The Stocking Was Hung(40)



“God, I suck,” I mutter to Nicholas, sniffling and swiping at another round of tears.

“Yep, you definitely suck, Leon.”

I sigh as the room grows darker with the setting sun outside, not even having enough energy to growl at him for agreeing with me instead of saying something to make me feel better. I deserve to feel like shit. I brought Sam here, made him feel like he was part of the family, and then let him go without a fight. Without a word, without any reassurance that my actions with him the last few days were all real and not fake.

“Well, you have one more present to open, will that make you feel better?” Nicholas asks.

I finally push myself up from the floor and sigh. “What are you talking about?”

He gets up from the ground, grabs both of my hands, and drags me up to my feet.

“Something that just came a few minutes ago as soon as it got dark. I have no idea why the hell you would want something like this, but he insisted when he woke me up with a phone call at the ass crack of dawn this morning before you woke up,” Nicholas explains.

He turns and moves toward the front door and my curiosity gets the better of me and I follow behind him, outside into the snow.

“Tada!” Nicholas announces and I finally look up and stare out into the front yard.

A sob flies out of my mouth and I have to cover it with my hand to keep the rest inside.

“I don’t get it, but like I said, he insisted I help him find this stupid thing,” Nicholas explains as I walk in a tear-filled daze down the steps and across the yard until I get to what my brother is currently looking at, shaking his head like it’s the stupidest thing he’s ever seen.

“Don’t you remember?

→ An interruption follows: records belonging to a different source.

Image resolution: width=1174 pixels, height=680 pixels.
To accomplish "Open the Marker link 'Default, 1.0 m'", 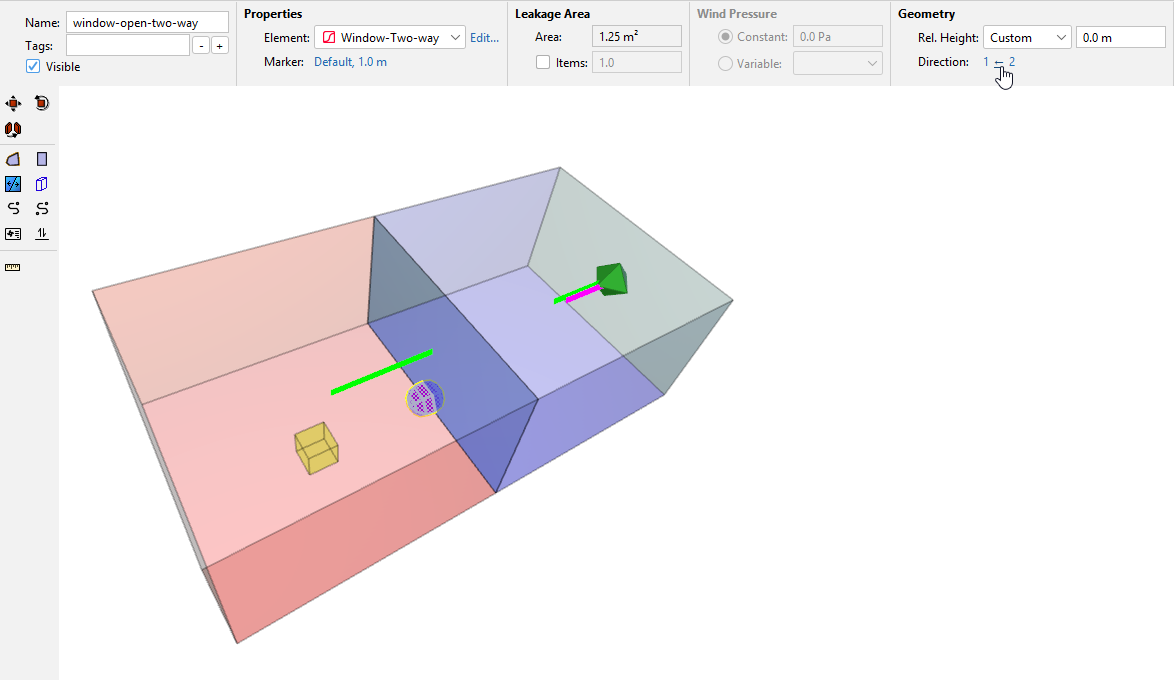I will [350, 62].
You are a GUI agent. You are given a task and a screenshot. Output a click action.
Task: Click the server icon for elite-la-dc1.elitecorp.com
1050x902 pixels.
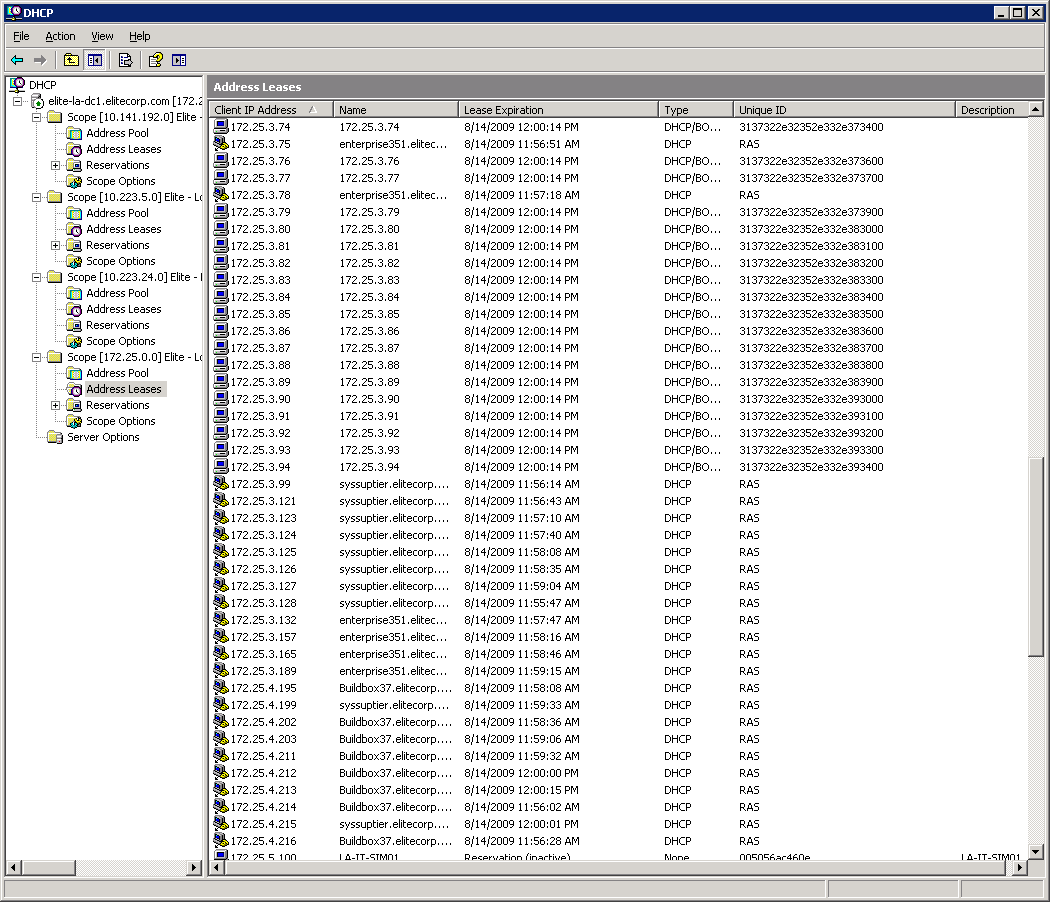point(37,100)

When we were little and would go to Grandma’s house every Christmas Eve, we always looked for this,” I whisper, walking along the wooden figurines, each one standing four-feet-tall and taking up most of the front yard.

When I get to the reindeer in the front, the one with the same blinking red nose, I see a card attached to the nose with a green ribbon and I quickly untie it and rip it open.

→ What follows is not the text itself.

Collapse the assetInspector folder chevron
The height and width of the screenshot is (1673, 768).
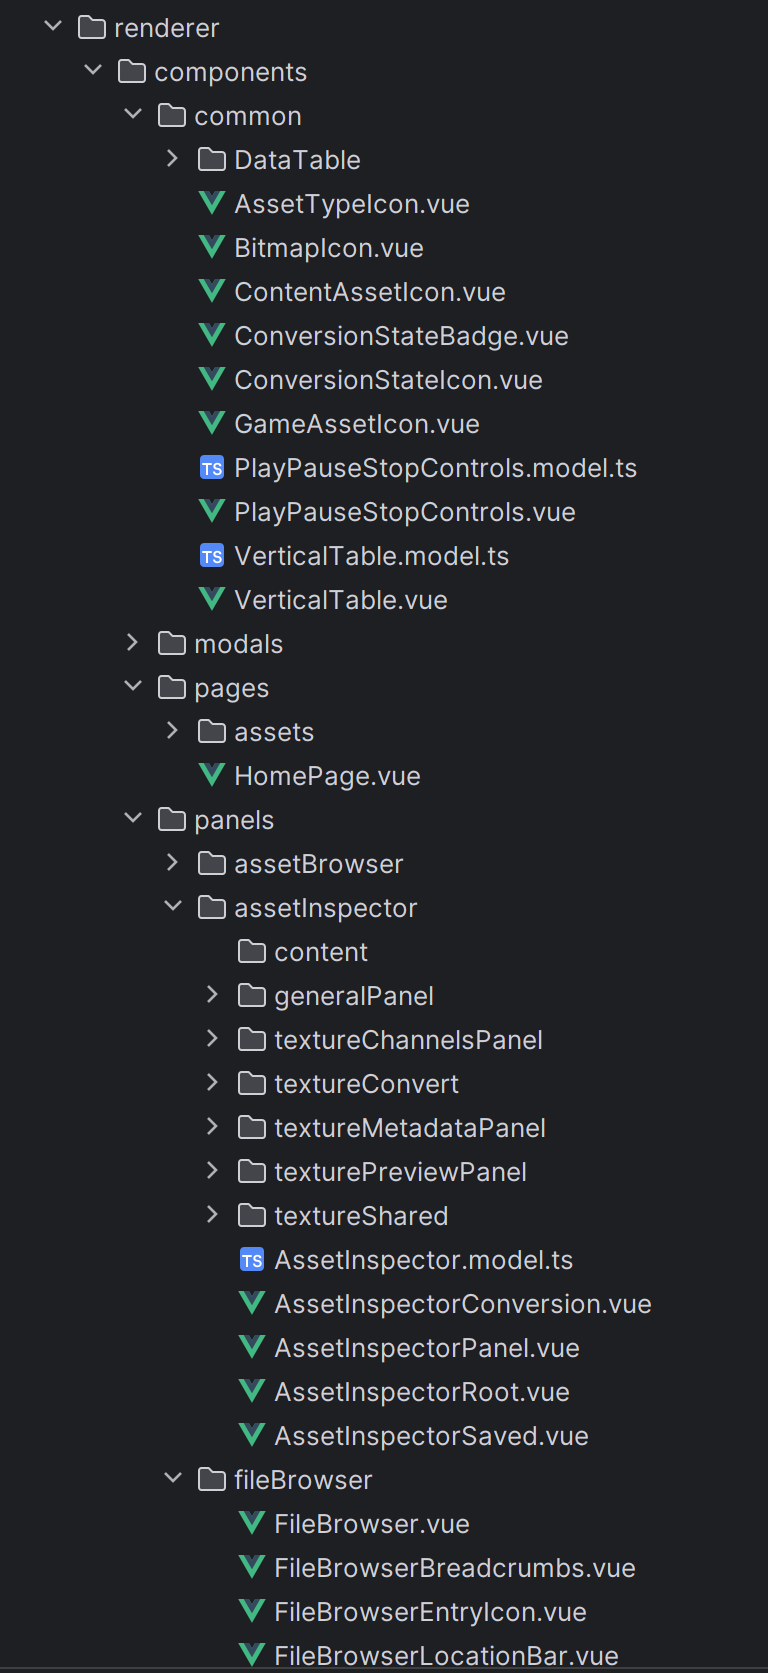click(172, 907)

“Oh, yeah! Now I remember! That was always the best part of Christmas Eve. Wow, I can’t believe he actually found the exact same sleigh and reindeer. I mean, I gave him the numbers to all of the places that sell decorations and would be open this morning, but it didn’t hit me until just now what he wanted it for,” Nicholas explains while I stare at the card in my hand and cry so hard that the tears don’t even have time to freeze on my cheeks.

Never let go of the magic, Noel. Merry Christmas.

Love, Sam

“Leon, are you okay, why are you crying?” my mom asks, rushing down the steps, most likely when she heard the sound of my pathetic wailing coming from the front yard as I read the note in my hands over and over until I want to now curl up in the snow and freeze to death.

I silently hand her the note when she gets next to me while I stare at the display in our front yard, kicking myself a hundred times for not telling him I love him.

“Well, you’re really in a pickle now, aren’t you?” my mom asks, handing the note back to me. “Why on earth did you bring that poor man here and make him pretend to be your boyfriend?”

“Um, have you MET you, Mom?” Nicholas asks with a laugh. “Could you imagine the shit-show we would’ve had to deal with if Leon came home and told everyone she lost her job, lost a place to live, and walked out on her boyfriend who proposed?”

“YOU LOST YOUR JOB?!” my mother screeches.

“See?! This is exactly why I brought a strange man home and made him pretend to be my boyfriend!” I yell back.

“Calm down, there’s no need to yell,” my mother huffs. “Do you want some pot, dear? It will mellow you out. We have very strong pot.”

I look at her in horror and she shakes her head at me. “Oh, don’t look at me like that, Leon. Your father isn’t the only one with arthritis problems. Is it because you’ve never smoked the pot before? It’s okay, I’ll walk you through your first time. We have plenty of munchies on hand.”

“Mom, I live in Seattle. We can order pot from a menu and have it delivered like pizza,” I retort with a roll of my eyes.

“Wow, so that’s why you moved away and didn’t want to have anything to do with us,” she muses.

I immediately feel guilty. My heart is broken for real this time and now I’m swamped with guilt over what I did to Sam and for what I did to my family when I left.

“Mom, no. That’s not it at all,” I explain. “I just…I needed to have my own life. I needed to try and figure out who I am and what I wanted to do, and I just got lost along the way. I’m a screw-up. I can’t keep a job and no man will every want me because I’m such an idiot and was too much of a chicken to tell him how I feel.”

My mother wraps her arms around me and pulls me against her. “Oh, Leon, you aren’t a screw-up, and I’m sorry if we ever made you feel that way. I just worry about you. I worry about you not finding happiness. I just want you to be happy, sweetie.”

I sniffle into her shoulder. “Sam made me happy.”

She rubs my back and the tears start all over again. “I know he did. I could see it every time you two were together. I’m sorry he left without saying good-bye, but at least you know how he felt about you.”